Data to examine section start

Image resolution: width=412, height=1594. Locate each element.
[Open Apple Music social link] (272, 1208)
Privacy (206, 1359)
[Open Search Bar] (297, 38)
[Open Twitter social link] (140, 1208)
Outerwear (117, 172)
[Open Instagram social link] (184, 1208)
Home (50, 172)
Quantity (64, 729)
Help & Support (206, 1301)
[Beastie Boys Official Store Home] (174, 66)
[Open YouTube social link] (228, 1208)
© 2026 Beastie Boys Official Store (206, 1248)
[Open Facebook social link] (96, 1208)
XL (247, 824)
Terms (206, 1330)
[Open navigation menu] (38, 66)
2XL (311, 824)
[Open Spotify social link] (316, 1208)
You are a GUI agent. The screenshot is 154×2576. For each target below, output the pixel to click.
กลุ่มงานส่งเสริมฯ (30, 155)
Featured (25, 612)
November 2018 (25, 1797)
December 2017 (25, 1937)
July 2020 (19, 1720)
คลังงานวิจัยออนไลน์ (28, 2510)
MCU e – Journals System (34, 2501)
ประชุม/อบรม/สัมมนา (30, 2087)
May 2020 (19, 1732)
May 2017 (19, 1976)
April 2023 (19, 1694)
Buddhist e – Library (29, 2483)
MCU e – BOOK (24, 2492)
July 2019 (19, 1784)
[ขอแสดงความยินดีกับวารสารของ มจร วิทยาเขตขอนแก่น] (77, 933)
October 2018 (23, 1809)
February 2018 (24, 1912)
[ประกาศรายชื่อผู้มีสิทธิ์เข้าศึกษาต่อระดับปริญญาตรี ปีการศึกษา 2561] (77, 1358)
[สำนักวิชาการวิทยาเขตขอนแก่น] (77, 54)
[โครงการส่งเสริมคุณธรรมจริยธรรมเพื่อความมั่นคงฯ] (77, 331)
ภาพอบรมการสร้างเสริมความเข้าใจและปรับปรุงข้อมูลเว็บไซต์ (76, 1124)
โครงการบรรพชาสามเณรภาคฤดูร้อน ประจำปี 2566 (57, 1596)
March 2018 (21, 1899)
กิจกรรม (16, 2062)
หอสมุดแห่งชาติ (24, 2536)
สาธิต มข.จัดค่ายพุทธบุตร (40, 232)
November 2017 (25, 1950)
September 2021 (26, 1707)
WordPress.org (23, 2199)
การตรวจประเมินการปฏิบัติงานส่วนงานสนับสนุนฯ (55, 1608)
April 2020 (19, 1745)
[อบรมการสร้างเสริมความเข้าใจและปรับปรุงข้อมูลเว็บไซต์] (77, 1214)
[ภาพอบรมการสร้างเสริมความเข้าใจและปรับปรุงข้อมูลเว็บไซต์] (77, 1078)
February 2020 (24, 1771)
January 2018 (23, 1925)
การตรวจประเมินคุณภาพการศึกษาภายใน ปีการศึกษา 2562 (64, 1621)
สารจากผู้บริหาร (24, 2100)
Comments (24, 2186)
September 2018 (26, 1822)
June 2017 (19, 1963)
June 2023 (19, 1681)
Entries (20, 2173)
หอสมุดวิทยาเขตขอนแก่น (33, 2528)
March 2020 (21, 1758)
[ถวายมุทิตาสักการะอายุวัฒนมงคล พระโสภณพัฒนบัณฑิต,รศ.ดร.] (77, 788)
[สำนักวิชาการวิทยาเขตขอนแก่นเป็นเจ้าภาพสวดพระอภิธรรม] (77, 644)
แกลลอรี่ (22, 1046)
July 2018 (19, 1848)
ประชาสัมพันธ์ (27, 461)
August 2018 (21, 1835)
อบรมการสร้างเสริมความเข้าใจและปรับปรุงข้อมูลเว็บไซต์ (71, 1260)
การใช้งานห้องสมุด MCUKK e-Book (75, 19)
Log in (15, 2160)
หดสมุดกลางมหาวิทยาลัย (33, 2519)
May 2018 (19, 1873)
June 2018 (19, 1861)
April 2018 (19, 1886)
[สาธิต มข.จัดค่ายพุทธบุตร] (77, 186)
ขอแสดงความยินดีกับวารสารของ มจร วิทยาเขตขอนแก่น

Data to examine section end

Aim of the exercise → Print the whole listing exactly as it is.

Finished task →
Image resolution: width=412, height=1594. Locate each element.
[Open Apple Music social link] (272, 1208)
Privacy (206, 1359)
[Open Search Bar] (297, 38)
[Open Twitter social link] (140, 1208)
Outerwear (117, 172)
[Open Instagram social link] (184, 1208)
Home (50, 172)
Quantity (64, 729)
Help & Support (206, 1301)
[Beastie Boys Official Store Home] (174, 66)
[Open YouTube social link] (228, 1208)
© 2026 Beastie Boys Official Store (206, 1248)
[Open Facebook social link] (96, 1208)
XL (247, 824)
Terms (206, 1330)
[Open navigation menu] (38, 66)
2XL (311, 824)
[Open Spotify social link] (316, 1208)
You are a GUI agent. The screenshot is 154×2576. For each target below, output the pixel to click.
กลุ่มงานส่งเสริมฯ (30, 155)
Featured (25, 612)
November 2018 (25, 1797)
December 2017 (25, 1937)
July 2020 (19, 1720)
คลังงานวิจัยออนไลน์ (28, 2510)
MCU e – Journals System (34, 2501)
ประชุม/อบรม/สัมมนา (30, 2087)
May 2020 (19, 1732)
May 2017 (19, 1976)
April 2023 (19, 1694)
Buddhist e – Library (29, 2483)
MCU e – BOOK (24, 2492)
July 2019 (19, 1784)
[ขอแสดงความยินดีกับวารสารของ มจร วิทยาเขตขอนแก่น] (77, 933)
October 2018 (23, 1809)
February 2018 (24, 1912)
[ประกาศรายชื่อผู้มีสิทธิ์เข้าศึกษาต่อระดับปริญญาตรี ปีการศึกษา 2561] (77, 1358)
[สำนักวิชาการวิทยาเขตขอนแก่น] (77, 54)
[โครงการส่งเสริมคุณธรรมจริยธรรมเพื่อความมั่นคงฯ] (77, 331)
ภาพอบรมการสร้างเสริมความเข้าใจและปรับปรุงข้อมูลเว็บไซต์ (76, 1124)
โครงการบรรพชาสามเณรภาคฤดูร้อน ประจำปี 2566 (57, 1596)
March 2018 (21, 1899)
กิจกรรม (16, 2062)
หอสมุดแห่งชาติ (24, 2536)
สาธิต มข.จัดค่ายพุทธบุตร (40, 232)
November 2017 (25, 1950)
September 2021 (26, 1707)
WordPress.org (23, 2199)
การตรวจประเมินการปฏิบัติงานส่วนงานสนับสนุนฯ (55, 1608)
April 2020 (19, 1745)
[อบรมการสร้างเสริมความเข้าใจและปรับปรุงข้อมูลเว็บไซต์] (77, 1214)
[ภาพอบรมการสร้างเสริมความเข้าใจและปรับปรุงข้อมูลเว็บไซต์] (77, 1078)
February 2020 (24, 1771)
January 2018 (23, 1925)
การตรวจประเมินคุณภาพการศึกษาภายใน ปีการศึกษา 2562 (64, 1621)
สารจากผู้บริหาร (24, 2100)
Comments (24, 2186)
September 2018 (26, 1822)
June 2017 (19, 1963)
June 2023 (19, 1681)
Entries (20, 2173)
หอสมุดวิทยาเขตขอนแก่น (33, 2528)
March 2020 (21, 1758)
[ถวายมุทิตาสักการะอายุวัฒนมงคล พระโสภณพัฒนบัณฑิต,รศ.ดร.] (77, 788)
[สำนักวิชาการวิทยาเขตขอนแก่นเป็นเจ้าภาพสวดพระอภิธรรม] (77, 644)
แกลลอรี่ (22, 1046)
July 2018 (19, 1848)
ประชาสัมพันธ์ (27, 461)
August 2018 (21, 1835)
อบรมการสร้างเสริมความเข้าใจและปรับปรุงข้อมูลเว็บไซต์ (71, 1260)
การใช้งานห้องสมุด MCUKK e-Book (75, 19)
Log in (15, 2160)
หดสมุดกลางมหาวิทยาลัย (33, 2519)
May 2018 (19, 1873)
June 2018 (19, 1861)
April 2018 (19, 1886)
[สาธิต มข.จัดค่ายพุทธบุตร] (77, 186)
ขอแสดงความยินดีกับวารสารของ มจร วิทยาเขตขอนแก่น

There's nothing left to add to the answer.